Anne-Sophie Fontanet
-

C’était le 18 septembre 2012. La boutique de montres de collection Passé Actuel est victime d’un braquage à main armée un jour de semaine, en milieu de matinée. Trois hommes à visage découvert prennent en otage la vendeuse, à l’aide d’un revolver et la saucissonnent. En deux minutes, les braqueurs s’emparent d’une cinquantaine de montres de luxe. Valeur du butin : 200 000 euros. Une course-poursuite s’engage entre les malfrats et la police monégasque. La chasse se termine dans une station-service de Carnolès, où les braqueurs abandonnent leur véhicule et se dispersent à pied.

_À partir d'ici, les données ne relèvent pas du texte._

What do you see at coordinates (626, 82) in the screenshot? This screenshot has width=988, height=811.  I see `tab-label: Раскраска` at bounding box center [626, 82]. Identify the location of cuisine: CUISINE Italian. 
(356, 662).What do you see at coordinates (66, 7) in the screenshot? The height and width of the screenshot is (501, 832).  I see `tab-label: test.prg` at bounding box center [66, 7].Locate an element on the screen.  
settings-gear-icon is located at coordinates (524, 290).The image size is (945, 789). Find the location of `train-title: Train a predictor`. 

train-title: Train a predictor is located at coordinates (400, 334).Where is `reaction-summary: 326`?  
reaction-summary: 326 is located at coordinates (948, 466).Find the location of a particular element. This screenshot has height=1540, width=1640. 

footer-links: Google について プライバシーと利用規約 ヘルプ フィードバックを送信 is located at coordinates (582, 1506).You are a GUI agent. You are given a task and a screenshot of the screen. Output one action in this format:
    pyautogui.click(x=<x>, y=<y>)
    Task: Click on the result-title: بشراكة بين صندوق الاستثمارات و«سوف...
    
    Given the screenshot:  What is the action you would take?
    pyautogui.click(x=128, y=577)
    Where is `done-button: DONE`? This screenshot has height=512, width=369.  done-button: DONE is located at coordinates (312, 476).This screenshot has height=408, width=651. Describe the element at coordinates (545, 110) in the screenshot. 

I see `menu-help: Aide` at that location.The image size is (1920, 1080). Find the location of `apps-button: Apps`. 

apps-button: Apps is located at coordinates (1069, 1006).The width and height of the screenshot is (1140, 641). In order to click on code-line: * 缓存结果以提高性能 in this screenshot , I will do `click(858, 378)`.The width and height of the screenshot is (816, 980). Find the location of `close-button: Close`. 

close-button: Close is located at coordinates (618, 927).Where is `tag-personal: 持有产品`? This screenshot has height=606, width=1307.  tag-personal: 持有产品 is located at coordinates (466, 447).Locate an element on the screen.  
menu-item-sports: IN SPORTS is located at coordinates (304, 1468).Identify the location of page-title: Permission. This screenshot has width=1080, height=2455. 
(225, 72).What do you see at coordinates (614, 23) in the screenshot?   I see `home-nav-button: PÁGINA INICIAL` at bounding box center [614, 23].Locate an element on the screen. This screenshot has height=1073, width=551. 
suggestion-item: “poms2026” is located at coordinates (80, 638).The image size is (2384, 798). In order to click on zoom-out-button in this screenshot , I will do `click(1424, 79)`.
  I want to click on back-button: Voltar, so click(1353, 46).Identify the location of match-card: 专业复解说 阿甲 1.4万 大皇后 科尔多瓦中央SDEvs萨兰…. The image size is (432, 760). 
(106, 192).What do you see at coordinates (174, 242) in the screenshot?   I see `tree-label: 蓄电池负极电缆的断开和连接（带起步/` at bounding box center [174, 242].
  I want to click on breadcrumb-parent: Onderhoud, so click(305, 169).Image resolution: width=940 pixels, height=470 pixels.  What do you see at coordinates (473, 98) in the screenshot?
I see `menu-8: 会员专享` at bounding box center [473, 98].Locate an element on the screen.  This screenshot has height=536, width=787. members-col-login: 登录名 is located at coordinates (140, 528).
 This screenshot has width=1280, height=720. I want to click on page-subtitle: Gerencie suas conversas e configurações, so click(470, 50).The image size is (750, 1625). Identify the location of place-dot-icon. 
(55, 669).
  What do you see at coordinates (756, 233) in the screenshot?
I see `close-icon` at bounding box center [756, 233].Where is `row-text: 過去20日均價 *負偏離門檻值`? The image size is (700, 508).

Deux des voyous avaient été interpellés le jour même, le troisième plus tard. Ces hommes avaient finalement été condamnés par la cour d’assises de Nice, le 12 juin 2014. Statuant en appel après cassation, la cour d’assises du Var a condamné ce 13 janvier le troisième malfrat à quatorze ans de réclusion. Suivant à la lettre les réquisitions du procureur général, Dominique Mirkovic, en infligeant une peine supérieure à celle obtenue devant le tribunal de Nice. Pendant l’audience, pourtant, ce Lituanien de 35 ans, considéré comme le chef de la bande, a soutenu ne se souvenir d’absolument rien. « C’est une amnésie très atypique, peut-être utilitaire », a témoigné un psychologue chargé d’établir sa personnalité. « Cet homme et ses comparses ne sont pas des Pink Panthers. Ce ne sont pas non plus un groupe de jeunes Lituaniens désœuvrés, venus passer l’été 2012 au soleil, dans le sud de l’Europe. C’est une véritable équipe, très organisée, qui a minutieusement préparé cette attaque éclair à Monaco », a plaidé le procureur de la République.